::: Supplied entries :::
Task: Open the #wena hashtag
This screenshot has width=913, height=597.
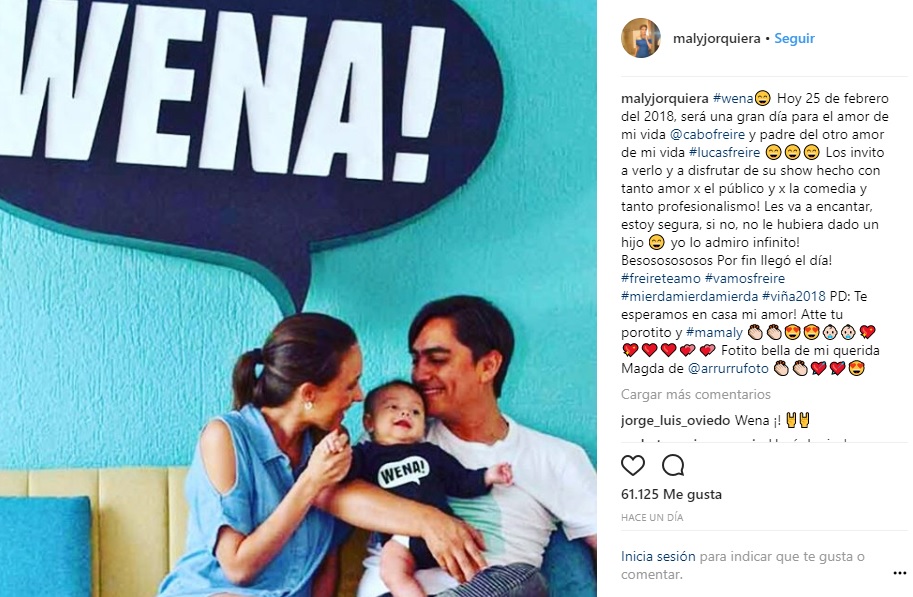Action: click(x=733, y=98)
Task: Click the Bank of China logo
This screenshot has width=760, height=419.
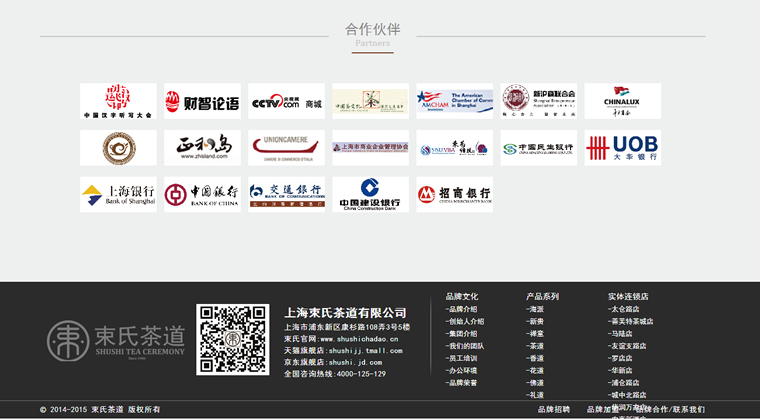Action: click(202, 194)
:::
• [Assignment] Each line above that contains the string "Task" should be copied.

• [Exercise output]
Task: Open the #wena hashtag
Task: Click the Bank of China logo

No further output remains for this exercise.